Python and bash scripts to calculate the persistence diagram of an embedded dataset in R^3. Calculate the optimal cycles in the specified dimension and return the indices of points which are vertices of the cycles.
It is necessary to install optiperslp, which can be found
here together with installation instructions.
To guide the installation of CGAL (a requirement) and its dependencies, there is a file
in the folder installation with a .sh file (cgal.sh
) specifying packages and installation.
Modify to your use. There is also a .sh file (optiperslp.sh
) to install OptiPersLP.
The python packages required are:
- numpy
- umap
The pipeline to use the algorithms is given in the figure below.

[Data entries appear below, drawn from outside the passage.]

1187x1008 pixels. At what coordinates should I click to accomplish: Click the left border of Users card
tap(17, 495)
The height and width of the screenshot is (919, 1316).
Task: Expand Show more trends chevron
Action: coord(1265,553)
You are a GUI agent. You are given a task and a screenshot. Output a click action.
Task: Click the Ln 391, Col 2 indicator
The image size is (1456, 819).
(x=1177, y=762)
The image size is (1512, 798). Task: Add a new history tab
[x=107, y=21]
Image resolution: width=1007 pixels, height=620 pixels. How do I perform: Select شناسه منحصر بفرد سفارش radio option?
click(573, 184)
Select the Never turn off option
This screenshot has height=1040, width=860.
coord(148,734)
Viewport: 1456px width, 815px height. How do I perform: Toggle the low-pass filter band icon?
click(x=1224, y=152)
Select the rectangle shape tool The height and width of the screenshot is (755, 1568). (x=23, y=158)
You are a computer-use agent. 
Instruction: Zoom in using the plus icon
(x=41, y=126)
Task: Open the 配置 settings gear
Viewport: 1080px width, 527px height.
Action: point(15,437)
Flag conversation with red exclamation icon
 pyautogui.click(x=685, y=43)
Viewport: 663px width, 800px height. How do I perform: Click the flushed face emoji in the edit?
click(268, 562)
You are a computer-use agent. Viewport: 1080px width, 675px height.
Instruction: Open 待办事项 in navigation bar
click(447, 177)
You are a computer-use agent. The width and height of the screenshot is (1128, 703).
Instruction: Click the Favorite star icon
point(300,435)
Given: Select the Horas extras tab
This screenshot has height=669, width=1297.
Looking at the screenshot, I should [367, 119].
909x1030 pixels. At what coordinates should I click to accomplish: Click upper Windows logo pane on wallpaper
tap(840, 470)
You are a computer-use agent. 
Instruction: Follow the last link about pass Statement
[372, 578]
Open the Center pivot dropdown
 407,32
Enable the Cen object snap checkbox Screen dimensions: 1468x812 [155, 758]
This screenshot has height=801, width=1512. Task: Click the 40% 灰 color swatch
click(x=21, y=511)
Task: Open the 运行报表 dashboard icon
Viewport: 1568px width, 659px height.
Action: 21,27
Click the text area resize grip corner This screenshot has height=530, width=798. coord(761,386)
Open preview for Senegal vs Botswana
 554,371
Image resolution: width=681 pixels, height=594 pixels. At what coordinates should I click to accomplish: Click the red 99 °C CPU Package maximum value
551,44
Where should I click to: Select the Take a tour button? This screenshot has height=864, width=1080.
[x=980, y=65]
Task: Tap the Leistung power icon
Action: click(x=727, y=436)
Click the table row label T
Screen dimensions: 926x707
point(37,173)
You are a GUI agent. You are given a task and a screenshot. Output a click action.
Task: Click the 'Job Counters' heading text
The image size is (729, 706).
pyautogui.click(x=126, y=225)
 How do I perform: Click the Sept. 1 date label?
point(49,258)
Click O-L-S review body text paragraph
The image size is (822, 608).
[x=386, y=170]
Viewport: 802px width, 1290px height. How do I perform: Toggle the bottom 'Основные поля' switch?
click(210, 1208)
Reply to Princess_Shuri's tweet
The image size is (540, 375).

The function convert_and_save()
takes 4 arguments:
dataset: Dataset to be embedded using UMAP
save_path: path where the embedded dataset together with radius will be saved
n_components (optional): embedding dimension to be used in UMAP. Default is 3.
dataset_name (optional): name of dataset to be used when saving. Default is None. If None
is used then the dataset is named 'embedded_dataset.txt' when saving
The function call_optiperslp()
takes 4 arguments:
dimension_pd (optional): Dimension of persistence diagram to be calculated. Default is '1'
save_path (optional): path where the embedded dataset together with radius was saved
with convert_and_save. Default is '.'
dataset_name (optional): name of dataset used when saving. Default is None. If None is
used then the 'embedded_dataset.txt' is used.
output_path (optional): partial path to the outputs of optiperslp. Default is '.'. The
outputs will be saved in output_path + '/' + dataset_name. If dataset_name is None,
then the output is saved in output output_path + '/embedded_dataset'
The function most_important_points()
takes 4 arguments:
embedded_dataset: the embedded dataset with a zero column in the end returned
by convert_and_save.
output_path: total path to the outputs of optiperslp.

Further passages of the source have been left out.